First, can we contain the escalating and unsustainable cost of healthcare in this country?

And second, can a plan be put in place where every American citizen is able to get the healthcare they need, regardless of condition, employment, income
level, age and location?

The second is a moral issue. But its viability is totally contingent on this country's ability to tackle the first issue. We must significantly lower costs for everyone without sacrificing the quality of healthcare.

To accomplish this, we depend on the insurance companies who serve as the informed negotiating agent to ensure we receive the best possible costs and value. But unfortunately, this is exactly the point where the system implodes. The following illustrates this failure.

My doctor orders a blood test. Since I would be seeing a specialist, he sends me to the health system's central blood taking facility so the results
would be “in the system” for the specialist's retrieval.

I received the healthcare system's invoice for an outrageous $713.39. But I figured my insurance company would be paying a more rational figure, so I waited for their benefits statement. Their in-network payment was $570.72.

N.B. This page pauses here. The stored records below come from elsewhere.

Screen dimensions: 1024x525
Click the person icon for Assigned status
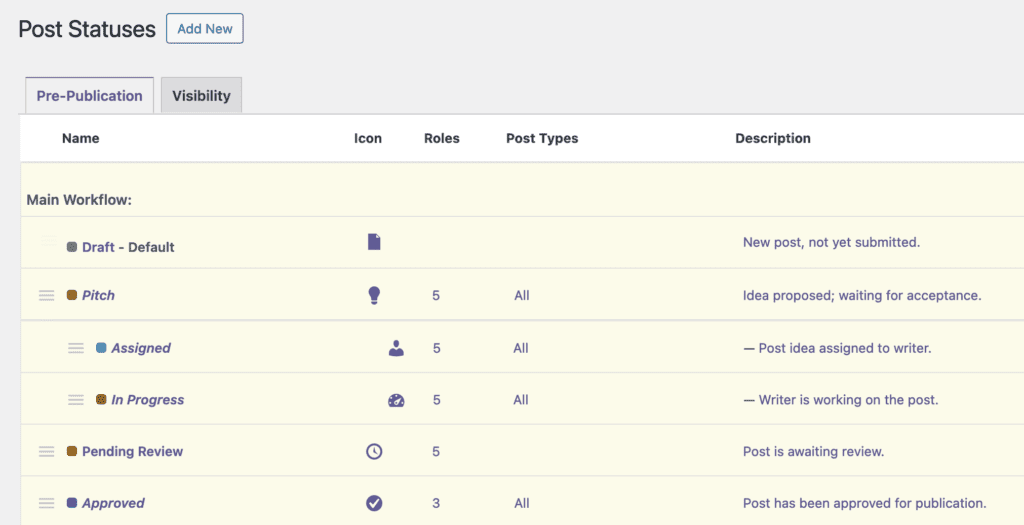point(396,348)
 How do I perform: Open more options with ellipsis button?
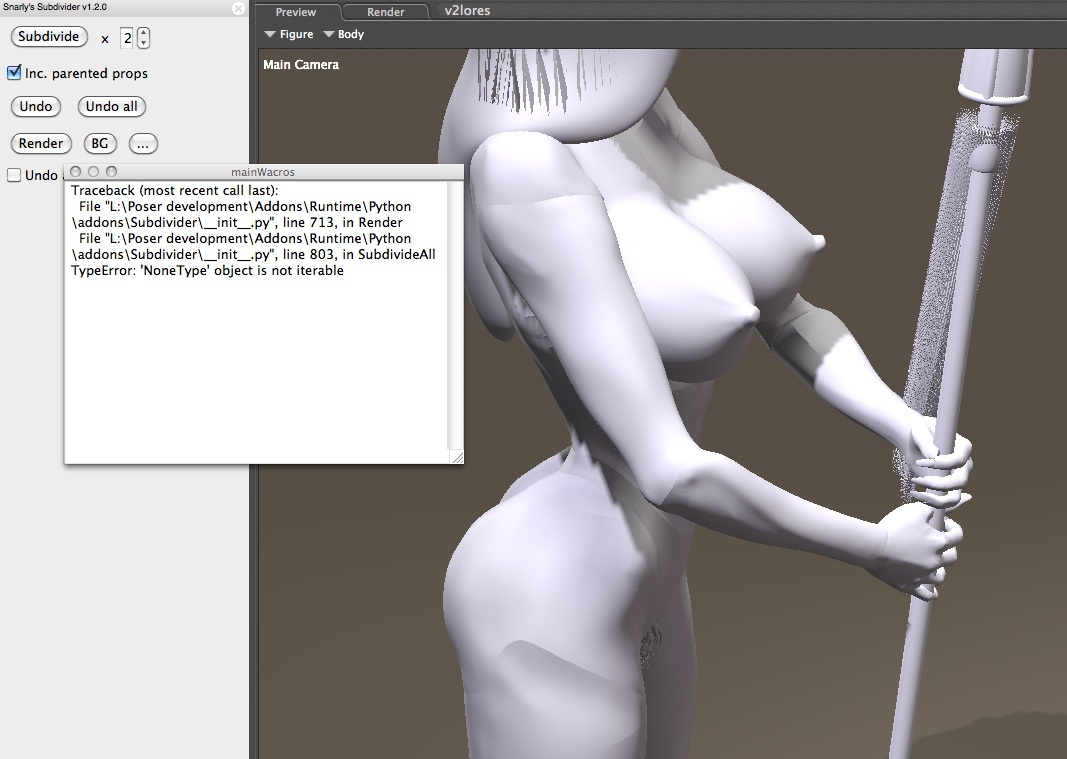[143, 144]
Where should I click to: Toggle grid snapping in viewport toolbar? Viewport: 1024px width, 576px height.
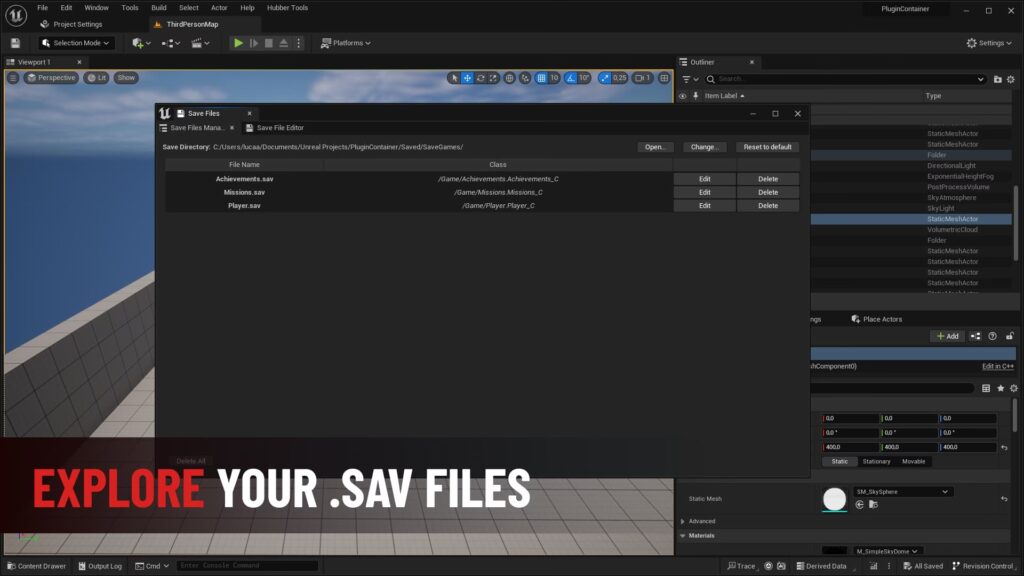(x=541, y=78)
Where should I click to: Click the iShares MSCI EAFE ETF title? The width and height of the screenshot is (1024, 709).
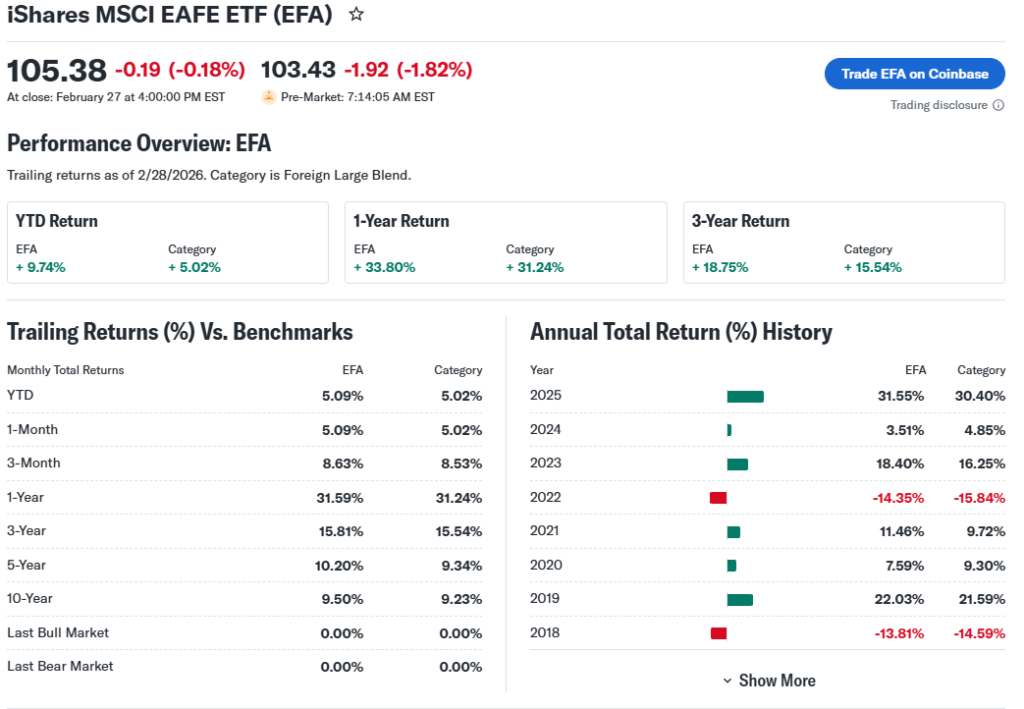(x=170, y=15)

Still believing that both amounts were unreasonable, I checked with a local lab located less than 1/4 mile from the hospital facility. Their cost for the identical test was $204. Yes, $204 vs. $570 vs. $713.

This lower fee for a routine blood test does not impact quality of care. One wonders how many over-priced routine tests have been figured into my company's insurance premium, Medicare reimbursements and out of the pockets of direct paying patients.

For all Healthcare Reformers, I have these questions:
1) who at each provider is responsible for taking un-needed cost out of their system;

2)who at each insurance company ensures costs are reasonable and reflect market-wide competition;

3) what is each user doing to ensure their charges
are sane; and

4) does any of the pending legislation address the above experience?